L'Épistolaire

correspondances

Les forces

La force, définie par le Grand Robert :

Puissance d’action physique; ensemble, concours d’énergies particulières; capacité de l’esprit; influence, pouvoir, puissance politique &c.; ensemble des armées, résistance (d’un objet); intensité ou pouvoir d’action (d’une chose) ex.: la force du vent; force de corps (en termes typographiques); pouvoir de contrainte; caractère irrésisbile (comme dans la force de  qqch); principe d’action, énergie, travail; cause capable de déformer un corps ou d’en modifier le mouvement, la direction, la vitesse, &c.

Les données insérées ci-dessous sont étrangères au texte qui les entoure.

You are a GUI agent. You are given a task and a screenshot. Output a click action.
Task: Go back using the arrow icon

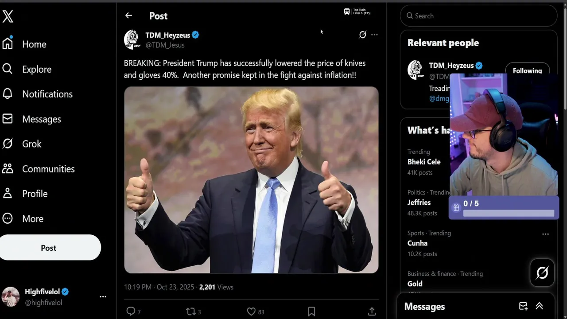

En latin, l’histoire du mot force a un curieux lien avec le hasard/destin/sort. Effectivement, fort, dans le concept latin, dérive directement de ce festus (fretum; «fixé») qui implique l’idée du «solide» pour avoir ce qui est fort; en d’autres mots, solidifé par des liens, donc résistant et par extension, inflexible. Or, c’est la même racine (fero, fors) qui donna (sero, sors), ce qui a rapport avec l’avenir.

portrait d'Isaac Newton, célèbre physicien ayant découvert la force gravitationnelle, par Godfrey Kneller, 1689

Fait cocasse : les sortes latines étaient des objets de divination composé par des baguettes, tablettes, cailloux unis par des fils. Le verbe latin sero signifie d’ailleurs «attacher». La raison très possible du glissement entre F et S tiendrait d’une histoire de phonologie, c’est-à-dire que ces lettres se ressemblent quant à leur mode de production, à savoir un souffle, la seule distinction étant comment il est dirigé. D’ailleurs, c’est la même cause qui a fait en sorte que de nombreuses consonnes se recoupent, comme F, V, B, P, &c.

Ainsi, fors finit par donner «hasard» et c’est d’ailleurs d’où viennent les expressions «fortune» et «sortilège». C’est d’ailleurs de là que viennent les expressions italienne forse et allemande vielleicht, «peut-être». Fors a aussi donné férocité et ses dérivés.

***

La force, donc, n’est pas un simple pouvoir physique, c’est une puissance qui se manifeste par un concours d’énergies particulières; en effet, une force brute ne peut pas se manifester sans que quelque chose la dirige, donc la cerne, demandant un certain contrôle d’énergies, comme dans «ramasser ses forces». Même chose pour l’idée de force mentale, l’ensemble d’énergies requises demandant une présence d’esprit, un éveil physique et mental, un calme une concentration se font très facilement nombreuses.

C’est d’ailleurs un rapprochement très facile à faire avec celui des «forces externes», c’est-à-dire, le concours de circonstances que représente justement le sort, ou tout simplement le milieu dans lequel on évolue, comme l’environnement, composé de tout ce qui «est autour», comme le dit si littéralement «circonstance» (circum + stans, «être debout — donc se tenir — autour» en latin).